*MATERIAL PROVIDED*:
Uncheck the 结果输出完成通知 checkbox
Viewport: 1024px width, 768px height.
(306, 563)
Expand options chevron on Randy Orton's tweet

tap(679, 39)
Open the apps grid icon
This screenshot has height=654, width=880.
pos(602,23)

*EXERCISE DIRECTIONS*: When you repeat the data, keep each line exactly as given.

*RESPONSE AREA*:
Uncheck the 结果输出完成通知 checkbox
Viewport: 1024px width, 768px height.
(306, 563)
Expand options chevron on Randy Orton's tweet

tap(679, 39)
Open the apps grid icon
This screenshot has height=654, width=880.
pos(602,23)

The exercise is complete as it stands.